Europium(II) phosphate
- Names: Other names Europium(II) orthophosphate

Identifiers
- CAS Number: 22206-18-4;

Properties
- Chemical formula: Eu_{3}(PO_{4})_{2}
- Molar mass: 645.83 g/mol
- Appearance: Grey solid

Structure
- Crystal structure: Trigonal, palmierite type
- Space group: R3m, No. 166
- Lattice constant: a = 0.53931 nm, c = 1.9843 nm
- Formula units (Z): 3

= Europium(II) phosphate =

Europium(II) phosphate is an inorganic compound of europium and phosphate with the chemical formula Eu_{3}(PO_{4})_{2}. It contains europium exclusively in the +2 oxidation state and is one of several anhydrous europium phosphates known in the Eu–P–O system.

== Preparation ==
Europium(II) phosphate can be prepared by reducing a mixture of europium(III) phosphate and europium(III) oxide in a stream of hydrogen at about 950 °C:

4 EuPO_{4} + Eu_{2}O_{3} + 3 H_{2} → 2 Eu_{3}(PO_{4})_{2} + 3 H_{2}O

Earlier preparations of divalent europium compounds also obtained Eu_{3}(PO_{4})_{2} under strongly reducing conditions.
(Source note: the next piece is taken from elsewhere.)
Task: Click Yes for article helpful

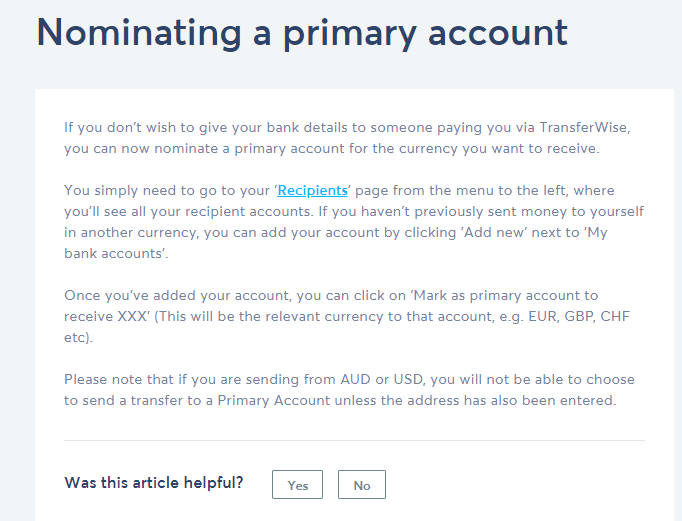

A sol–gel route has also been used to prepare polycrystalline Eu_{3}(PO_{4})_{2} for magnetic and magnetocaloric measurements.

== Structure and properties ==
Europium(II) phosphate is a grey crystalline solid. It crystallizes in the trigonal crystal system with the palmierite structure and is isotypic with Sr_{3}(PO_{4})_{2}.

The space group is R3̅m (No. 166). Refined lattice parameters are a = 5.3931(2) Å and c = 19.843(1) Å, with three formula units per unit cell.

The structure contains isolated PO_{4} tetrahedra and two crystallographically distinct europium sites. Its structural relationship to Sr_{3}(PO_{4})_{2} reflects the similar ionic radii of Eu^{2+} and Sr^{2+}.

Europium(II) phosphate is stable in air up to about 100 °C. At higher temperatures, oxidation of Eu^{2+} leads to formation of more oxidized europium phosphate phases.

== Magnetic properties ==
Eu_{3}(PO_{4})_{2} is strongly magnetic because Eu^{2+} has a 4f^{7} electronic configuration. Early measurements identified the compound as ferromagnetic.

Later magnetic-susceptibility measurements found magnetic ordering below about 5 K. More recent work places the magnetic transition at approximately 5.9 K and describes it as a ferromagnetic-to-paramagnetic transition.

The 2023 study also reported a substantial low-temperature magnetocaloric effect, with a maximum magnetic entropy change of about 11.4 J kg^{−1} K^{−1} for a field change of 0–1 T near the magnetic ordering temperature.